Le traitement du syndrome d'Apert ou du syndrome d'Apert chez les nourrissons n'est pas toujours le même entre les individus. Habituellement, les médecins recommandent une intervention chirurgicale ou une intervention chirurgicale pour réduire la pression sur le cerveau.

L'opération vise également à remodeler le visage ou à séparer les doigts et les orteils collants.

Au cours de la chirurgie, le chirurgien sépare d'abord les os joints et les réaligne. Cette procédure est mieux effectuée entre l'âge de 6 mois ou 24 semaines jusqu'à ce que le bébé ait 8 mois ou 32 semaines.

Une intervention chirurgicale de suivi sera nécessaire pour ramener la mâchoire et la joue à leur position normale au moment où l'enfant atteint l'âge de 4 à 12 ans.
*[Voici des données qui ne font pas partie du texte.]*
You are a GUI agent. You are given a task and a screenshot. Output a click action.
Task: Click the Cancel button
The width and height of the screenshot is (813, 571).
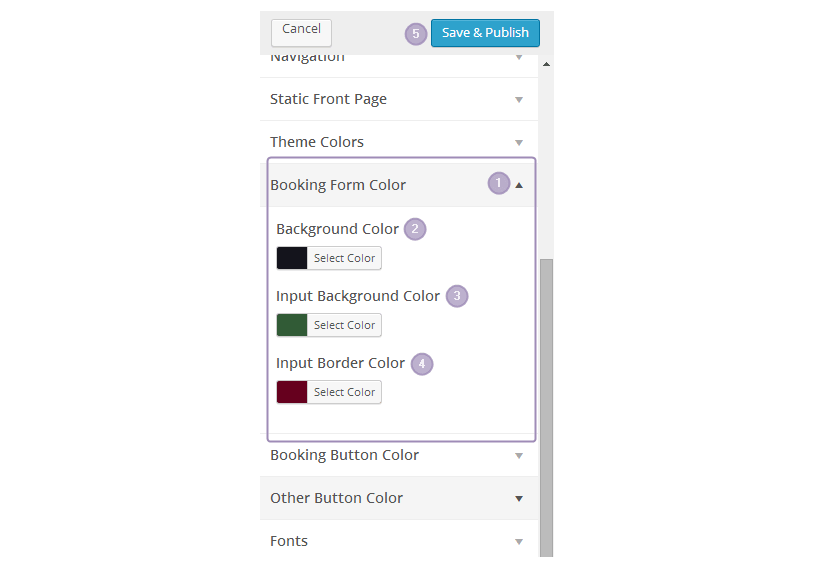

De plus, l'enfant aura besoin d'une chirurgie oculaire pour fermer l'orbite et éventuellement ajuster la mâchoire.

Il est recommandé de faire cette opération lorsque l'enfant est encore jeune pour soutenir sa croissance et son développement ainsi que ses capacités intellectuelles.

Un environnement sain avec l'amour parental contribue également à l'état mental d'un enfant.

Les enfants atteints du syndrome d'Apert ou du syndrome d'Apert ont besoin d'examens et de soins à vie. Le médecin peut également suggérer d'autres traitements complémentaires en fonction de l'état de l'enfant.

Prenons, par exemple, les traitements pour corriger les problèmes visuels, la thérapie de croissance et de développement et les soins dentaires pour améliorer la condition.

Remèdes maison

Quels sont les changements de style de vie ou les remèdes maison qui peuvent être faits pour traiter cette condition?

Même si le syndrome d'Apert n'affecte pas techniquement le comportement ou les émotions d'un enfant, les enfants ont toujours besoin d'aide et de soutien pour survivre à leur maladie.

Avec le développement des techniques chirurgicales, les enfants atteints du syndrome d'apert peuvent avoir une espérance de vie plus longue.

Avec des soins médicaux appropriés, les enfants peuvent encore mener une vie normale.

Si vous avez des questions, consultez votre médecin pour la meilleure solution à votre problème.